* Exercise description *
Search the records for the string "chevron", then copy each line that has it.

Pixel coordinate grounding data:
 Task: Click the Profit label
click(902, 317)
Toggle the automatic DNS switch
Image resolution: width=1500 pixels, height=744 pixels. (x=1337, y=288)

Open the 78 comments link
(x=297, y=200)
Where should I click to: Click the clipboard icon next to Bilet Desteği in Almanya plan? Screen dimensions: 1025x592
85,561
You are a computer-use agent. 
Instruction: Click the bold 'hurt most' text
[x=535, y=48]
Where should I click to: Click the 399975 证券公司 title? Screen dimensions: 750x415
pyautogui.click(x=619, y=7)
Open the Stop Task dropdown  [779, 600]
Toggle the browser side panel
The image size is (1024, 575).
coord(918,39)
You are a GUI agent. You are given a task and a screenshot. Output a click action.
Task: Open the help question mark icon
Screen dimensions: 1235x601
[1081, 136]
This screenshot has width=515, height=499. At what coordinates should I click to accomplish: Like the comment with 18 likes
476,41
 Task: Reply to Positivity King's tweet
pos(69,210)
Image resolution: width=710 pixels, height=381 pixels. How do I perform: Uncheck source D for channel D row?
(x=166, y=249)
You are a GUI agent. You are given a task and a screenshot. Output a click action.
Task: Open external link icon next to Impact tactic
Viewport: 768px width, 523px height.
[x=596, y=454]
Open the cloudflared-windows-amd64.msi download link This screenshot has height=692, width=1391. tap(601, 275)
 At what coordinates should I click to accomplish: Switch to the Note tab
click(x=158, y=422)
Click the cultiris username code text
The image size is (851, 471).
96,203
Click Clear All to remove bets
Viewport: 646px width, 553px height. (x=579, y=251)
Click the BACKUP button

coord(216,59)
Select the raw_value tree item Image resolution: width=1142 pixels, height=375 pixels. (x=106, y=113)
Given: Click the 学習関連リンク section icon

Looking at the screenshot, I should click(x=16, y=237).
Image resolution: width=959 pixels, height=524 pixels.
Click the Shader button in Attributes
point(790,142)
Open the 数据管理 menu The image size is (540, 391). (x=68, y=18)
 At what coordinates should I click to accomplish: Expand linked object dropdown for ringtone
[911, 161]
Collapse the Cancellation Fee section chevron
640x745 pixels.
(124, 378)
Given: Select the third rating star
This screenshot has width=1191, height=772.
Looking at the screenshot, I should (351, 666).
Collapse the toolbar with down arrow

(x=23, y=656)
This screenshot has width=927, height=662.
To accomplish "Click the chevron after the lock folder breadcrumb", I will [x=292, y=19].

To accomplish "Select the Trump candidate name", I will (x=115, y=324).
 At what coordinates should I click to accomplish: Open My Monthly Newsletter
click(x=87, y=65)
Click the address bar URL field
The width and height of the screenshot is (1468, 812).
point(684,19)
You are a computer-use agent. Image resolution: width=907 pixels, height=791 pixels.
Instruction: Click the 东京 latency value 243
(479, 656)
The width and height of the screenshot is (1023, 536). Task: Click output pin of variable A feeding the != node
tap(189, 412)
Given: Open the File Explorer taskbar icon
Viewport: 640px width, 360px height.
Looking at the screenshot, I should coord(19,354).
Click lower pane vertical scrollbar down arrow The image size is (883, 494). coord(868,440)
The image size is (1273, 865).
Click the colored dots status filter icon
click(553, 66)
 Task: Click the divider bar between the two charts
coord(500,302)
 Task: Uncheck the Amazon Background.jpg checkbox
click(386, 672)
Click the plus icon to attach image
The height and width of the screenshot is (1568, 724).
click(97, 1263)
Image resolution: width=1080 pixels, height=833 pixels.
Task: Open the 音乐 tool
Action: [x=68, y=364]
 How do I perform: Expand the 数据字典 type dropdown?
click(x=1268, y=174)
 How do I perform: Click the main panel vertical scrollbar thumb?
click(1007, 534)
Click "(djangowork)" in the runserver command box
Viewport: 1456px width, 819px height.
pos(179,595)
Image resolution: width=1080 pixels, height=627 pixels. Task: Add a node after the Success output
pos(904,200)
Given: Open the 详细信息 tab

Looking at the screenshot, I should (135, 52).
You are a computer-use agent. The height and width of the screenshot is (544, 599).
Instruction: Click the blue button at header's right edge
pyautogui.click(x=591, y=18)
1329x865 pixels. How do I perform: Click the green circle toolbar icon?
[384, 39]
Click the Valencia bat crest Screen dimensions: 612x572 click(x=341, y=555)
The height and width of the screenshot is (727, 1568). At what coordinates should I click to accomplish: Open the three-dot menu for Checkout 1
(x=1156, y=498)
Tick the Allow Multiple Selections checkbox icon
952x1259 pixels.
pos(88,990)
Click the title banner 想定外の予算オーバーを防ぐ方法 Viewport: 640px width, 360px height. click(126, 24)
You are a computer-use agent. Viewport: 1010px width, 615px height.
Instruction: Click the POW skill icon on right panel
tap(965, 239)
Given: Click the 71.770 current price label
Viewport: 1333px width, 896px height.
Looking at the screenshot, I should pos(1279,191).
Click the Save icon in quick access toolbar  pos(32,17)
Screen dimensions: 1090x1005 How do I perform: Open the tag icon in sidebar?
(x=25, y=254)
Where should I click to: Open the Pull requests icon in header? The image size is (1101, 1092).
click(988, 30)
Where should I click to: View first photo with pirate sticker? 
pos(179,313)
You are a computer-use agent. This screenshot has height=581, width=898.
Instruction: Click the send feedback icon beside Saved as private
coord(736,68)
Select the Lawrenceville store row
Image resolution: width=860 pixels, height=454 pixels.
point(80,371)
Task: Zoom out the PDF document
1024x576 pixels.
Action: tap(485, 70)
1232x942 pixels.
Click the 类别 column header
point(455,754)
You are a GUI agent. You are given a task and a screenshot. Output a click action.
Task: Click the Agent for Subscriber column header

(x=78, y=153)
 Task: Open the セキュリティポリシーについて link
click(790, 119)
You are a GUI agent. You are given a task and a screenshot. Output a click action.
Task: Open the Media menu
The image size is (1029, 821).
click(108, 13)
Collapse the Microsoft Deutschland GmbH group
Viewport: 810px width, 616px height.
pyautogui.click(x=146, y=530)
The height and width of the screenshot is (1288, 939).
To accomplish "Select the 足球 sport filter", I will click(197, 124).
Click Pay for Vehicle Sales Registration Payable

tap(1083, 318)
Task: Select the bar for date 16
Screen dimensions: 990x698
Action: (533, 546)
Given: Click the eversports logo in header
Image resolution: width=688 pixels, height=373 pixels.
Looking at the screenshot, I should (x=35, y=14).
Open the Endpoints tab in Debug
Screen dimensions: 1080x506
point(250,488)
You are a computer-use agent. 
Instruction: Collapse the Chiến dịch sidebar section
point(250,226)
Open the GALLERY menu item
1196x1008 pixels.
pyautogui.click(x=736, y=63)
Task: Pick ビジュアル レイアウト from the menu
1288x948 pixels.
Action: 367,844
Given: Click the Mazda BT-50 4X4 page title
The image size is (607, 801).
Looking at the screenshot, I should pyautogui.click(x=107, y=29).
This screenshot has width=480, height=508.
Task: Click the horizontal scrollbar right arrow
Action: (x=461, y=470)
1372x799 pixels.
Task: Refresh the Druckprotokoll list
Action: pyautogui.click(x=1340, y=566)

* Final answer *
Collapse the Cancellation Fee section chevron
To accomplish "Click the chevron after the lock folder breadcrumb", I will [x=292, y=19].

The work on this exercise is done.